Co-worker #2: Do you want my Yoga tapes? I don't do it anymore, because my dog just won't leave me alone when I'm down on all fours.
57 East Green Street
Champaign, Illinois
Admissions clerk: Can I help you?
Student: I didn't get credit for a class I took this summer.
Admissions clerk: Did you go to class?
Student: Sometimes.
Admissions clerk: Did you pay for the class or do you have a student loan?
Student: No.
120 White Bridge Road
Nashville, Tennessee
Overheard by: Susan Fanning
Tech: I am a guacamole of knowledge into which you may dip the nacho of need.
105 Madison Avenue
New York, NY
Co-worker #1: How was the event today?
Co-worker #2: Oh, it was good. The audience was mostly colored, but there were a few white people.
Co-worker #1: ...
444 Park Avenue South
New York, NY
Employee #1: Helen, what's your e-mail address?
Employee #2: H-E-H-E-Q-I-N@[overheard].com
Employee #1: So that's H-E-E-E--
Employee #2: No, H-E-H-E.
Employee #1: Okay, like "hee hee"?
Employee #2: Yes. Q-I--
Employee #1: "Hee hee chin chee"?
Employee #2: No.
1088 Yanan West Road
Shanghai, China
Overheard by: Tom Will
Office worker #1: My goodness, I have so much work that even if I stayed at work 24 hours it still wouldn't even put a dent in my workload.
Office worker #2: Wow, you have that much work?
Office worker #1: No...it's just that I'm always too busy farting around to get any work done.
475 Anton Boulevard
Costa Mesa, California
Overheard by: Remy Rawrs
Co-worker #1: I'm really tired this morning.
Co-worker #2: Why don't you try Red Bull?
Co-worker #1: That stuff doesn't work for me.
Co-worker #2: Well, have you ever tried it without the vodka?
2783 Lancashire Road
Cleveland Heights, Ohio
Secretary: Oh, I thought that was [Jamie] coming in the elevator. It was you.
Boss: You must have really good ears if you could hear that.
141 South Willow Street
Eagle River, Wisconsin
Office worker #1: Coffee, coffee, coffee...I love coffee...Here goes down...down in to my belly. Coffee is the greatest drug ever.
Office worker #2: Seriously, especially since you don't get fat because it doesn't give you the munchies...I need to drink more coffee.

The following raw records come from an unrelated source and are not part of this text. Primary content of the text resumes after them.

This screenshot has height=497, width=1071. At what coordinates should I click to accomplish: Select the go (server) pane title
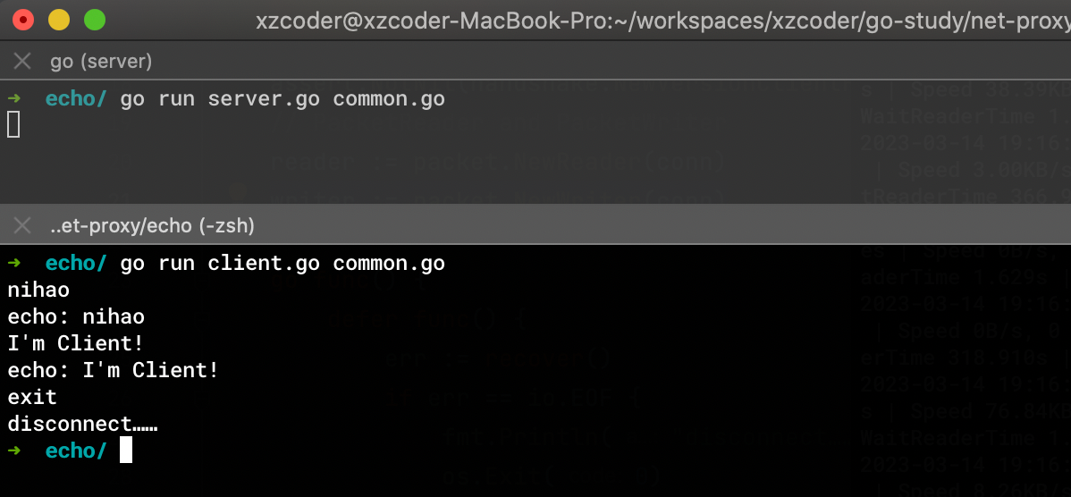(x=101, y=62)
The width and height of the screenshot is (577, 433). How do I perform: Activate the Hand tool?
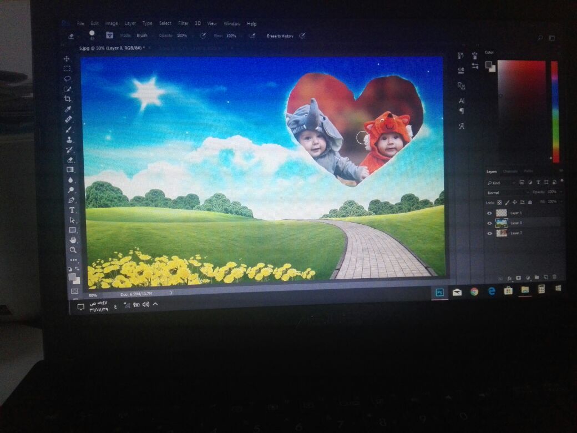(x=73, y=240)
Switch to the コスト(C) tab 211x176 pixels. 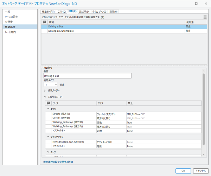tap(61, 12)
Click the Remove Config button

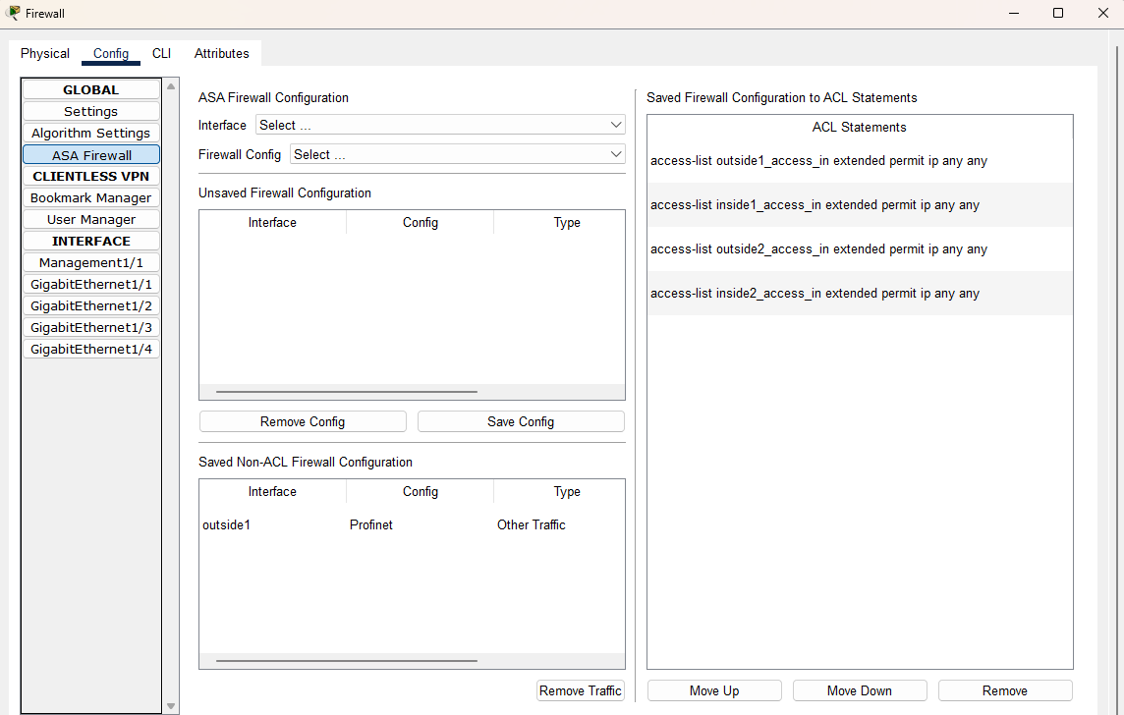(302, 420)
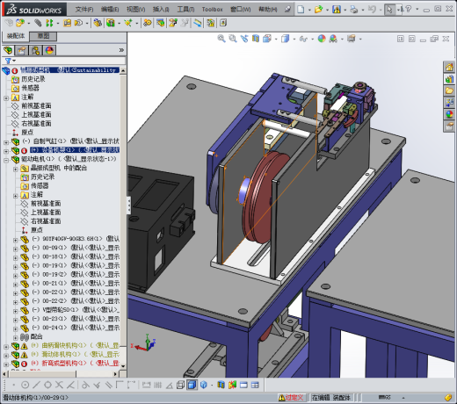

Office worker #1: Yeah, you do.
9785 Towne Centre Drive
San Diego, California
Speakerphone: ...but then they said my trial was rescheduled for December 3rd, and then the other day I got a notice that said it was for December 1st and I just wanted to tell [Leslie] that they're changing it.
Secretary: Um, okay, sorry, but the 3rd of December is a Saturday. Speakerphone: I'm not going to argue with you! I'm just telling you what they said!
Secretary: Um, ok.
3 South Pinckney Street
Madison, Wisconsin
Overheard by: temp drone
Co-worker #1: You smell of fish!
Co-worker #2: I've been at a fishmongers!
Co-worker #1: Oh! I thought it was an urban myth but they actually do sell fish at a fishmongers?
Co-worker #2: ...What?
Commercial Road
Hull, East Yorkshire
UK
Overheard by: Simon Green
The boss is at his desk playing a video game when a co-worker approaches.
Co-worker: Do you mind if I step outside for a moment to make a personal call?
Boss: Can't it wait? We're not paying you to do nothing.
510 South 52nd Street
Tempe, Arizona
CSR: Could you guys not talk while I'm on the phone?...And could you not breathe either?